(Dataset records)
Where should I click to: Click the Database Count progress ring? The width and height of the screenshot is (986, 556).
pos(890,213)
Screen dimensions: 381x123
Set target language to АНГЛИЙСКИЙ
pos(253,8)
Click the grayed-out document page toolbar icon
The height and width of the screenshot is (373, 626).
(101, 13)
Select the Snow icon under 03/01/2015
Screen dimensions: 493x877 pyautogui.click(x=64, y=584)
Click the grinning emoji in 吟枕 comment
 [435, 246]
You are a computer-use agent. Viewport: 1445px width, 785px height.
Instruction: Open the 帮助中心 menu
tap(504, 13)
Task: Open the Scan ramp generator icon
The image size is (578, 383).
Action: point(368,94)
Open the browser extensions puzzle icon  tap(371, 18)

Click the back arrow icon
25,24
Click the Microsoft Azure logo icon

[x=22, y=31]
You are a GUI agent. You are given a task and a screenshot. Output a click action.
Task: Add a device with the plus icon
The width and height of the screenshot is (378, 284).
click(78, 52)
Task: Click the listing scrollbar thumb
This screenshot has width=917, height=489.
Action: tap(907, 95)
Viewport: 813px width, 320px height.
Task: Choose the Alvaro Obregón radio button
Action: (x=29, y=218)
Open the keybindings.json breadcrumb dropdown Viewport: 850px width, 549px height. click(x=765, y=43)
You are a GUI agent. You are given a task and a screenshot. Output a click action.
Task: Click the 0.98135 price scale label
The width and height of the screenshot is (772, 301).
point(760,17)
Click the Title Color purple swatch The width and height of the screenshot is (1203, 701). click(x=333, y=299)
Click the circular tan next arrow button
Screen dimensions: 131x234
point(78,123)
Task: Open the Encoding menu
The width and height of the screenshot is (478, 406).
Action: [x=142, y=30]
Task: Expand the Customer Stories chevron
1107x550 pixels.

__Required action__
Reproduce the full set of entries above exactly, without dropping a line.

__Output below__
Where should I click to: Click the Database Count progress ring? The width and height of the screenshot is (986, 556).
pos(890,213)
Screen dimensions: 381x123
Set target language to АНГЛИЙСКИЙ
pos(253,8)
Click the grayed-out document page toolbar icon
The height and width of the screenshot is (373, 626).
(101, 13)
Select the Snow icon under 03/01/2015
Screen dimensions: 493x877 pyautogui.click(x=64, y=584)
Click the grinning emoji in 吟枕 comment
 [435, 246]
You are a computer-use agent. Viewport: 1445px width, 785px height.
Instruction: Open the 帮助中心 menu
tap(504, 13)
Task: Open the Scan ramp generator icon
The image size is (578, 383).
Action: point(368,94)
Open the browser extensions puzzle icon  tap(371, 18)

Click the back arrow icon
25,24
Click the Microsoft Azure logo icon

[x=22, y=31]
You are a GUI agent. You are given a task and a screenshot. Output a click action.
Task: Add a device with the plus icon
The width and height of the screenshot is (378, 284).
click(78, 52)
Task: Click the listing scrollbar thumb
This screenshot has width=917, height=489.
Action: tap(907, 95)
Viewport: 813px width, 320px height.
Task: Choose the Alvaro Obregón radio button
Action: (x=29, y=218)
Open the keybindings.json breadcrumb dropdown Viewport: 850px width, 549px height. click(x=765, y=43)
You are a GUI agent. You are given a task and a screenshot. Output a click action.
Task: Click the 0.98135 price scale label
The width and height of the screenshot is (772, 301).
point(760,17)
Click the Title Color purple swatch The width and height of the screenshot is (1203, 701). click(x=333, y=299)
Click the circular tan next arrow button
Screen dimensions: 131x234
point(78,123)
Task: Open the Encoding menu
The width and height of the screenshot is (478, 406).
Action: [x=142, y=30]
Task: Expand the Customer Stories chevron
1107x550 pixels.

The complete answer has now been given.